10月の初めころ河川敷の水道橋のアーチ上は雁がびっしりと止まっていて、時折一斉に飛び立って、雁行形をなして彼方に飛んでいきます。その姿を毎日見ていると二つの物語を思い浮かべます。
「残雪」と狩人たちが名付けた伝説の雁の物語がありました。頭部に白い部分があるためそう呼ばれた雁は群れのリーダーで、賢いので危険をすぐに察知して群れを引き連れて逃げて去って行ってしまいます。ベテラン狩人の老人はなかなか仕留めることができず、いつか仕留めてやろうと機会を狙っています。そしてついにチャンスをつかみ、残雪めがけて引き金を引こうとしたとき…。「老人と海」にも通じるような自然と人との闘いは、何かを超越した感動を与えてくれます。
もう一つの物語は「魔女の宅急便」です。魔女の女の子がほうきに乗って雁の群れと一緒に空を気持ちよく飛んでいるシーンは、だれもがあんな風に空を飛んでみたいと思わせます。ところが、その直後突風に吹き飛ばされてしまいます。雁の群れはその突風をを難なくかわして飛び去って行きますが、女の子はとんでもないアクシデントに巻き込まれます…。子どもたちと何度もビデオで見たアニメですが、初めて自分の仕事を見つけて自立しようとする女の子の純粋さがいつみても爽やかな気持ちにさせてくれます。
2週間ほどで雁の群れはどこかへ飛び去って行きました。雁が止まっていた水道橋の真下の草は糞で真っ白になっています。おまけに川の魚を餌にしているので、この辺りは生臭くなってしまいます。以前近隣の市にある水族館に行ったとき、水辺の魚や鳥、周辺の環境などを再現したコーナーがあり、その匂いをかぐこともできる仕掛けがありましたが、その匂いが魚の生臭いにおいでした。
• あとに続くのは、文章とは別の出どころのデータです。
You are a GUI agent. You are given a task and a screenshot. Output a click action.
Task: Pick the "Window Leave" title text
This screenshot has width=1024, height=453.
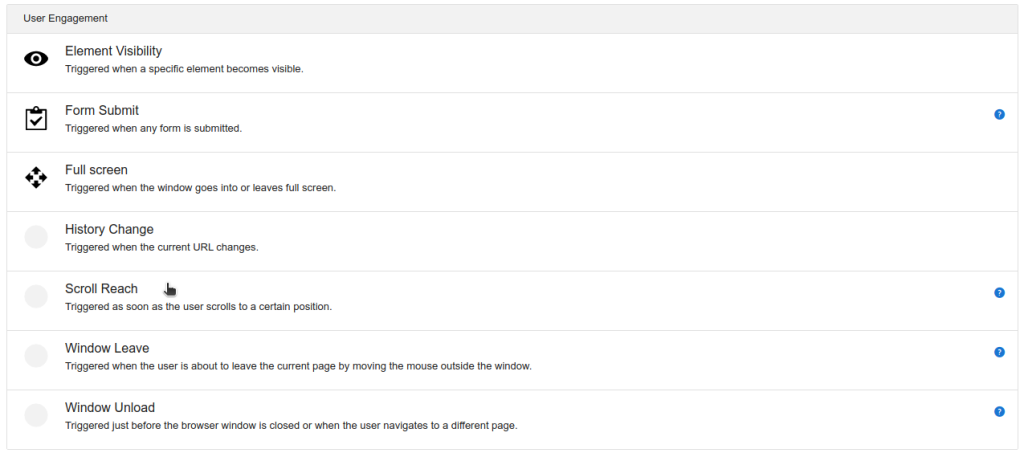pyautogui.click(x=107, y=348)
それまでは、単純に川に流されたごみによる環境汚染だと思っていましたが、これも自然のサイクルなのだと驚いた覚えがあります。(以前このように書きましたが、雁は落穂などを食べる草食なのだそうです。生臭さの犯人は川鵜かもしれません)
朝夕の冷え込みは10度くらいになってきて、今川面を泳いでいるのは鴨の群れだけです。鴨たちはいつ、どこへ飛んでいくのかなと思いながら堤防を歩いています。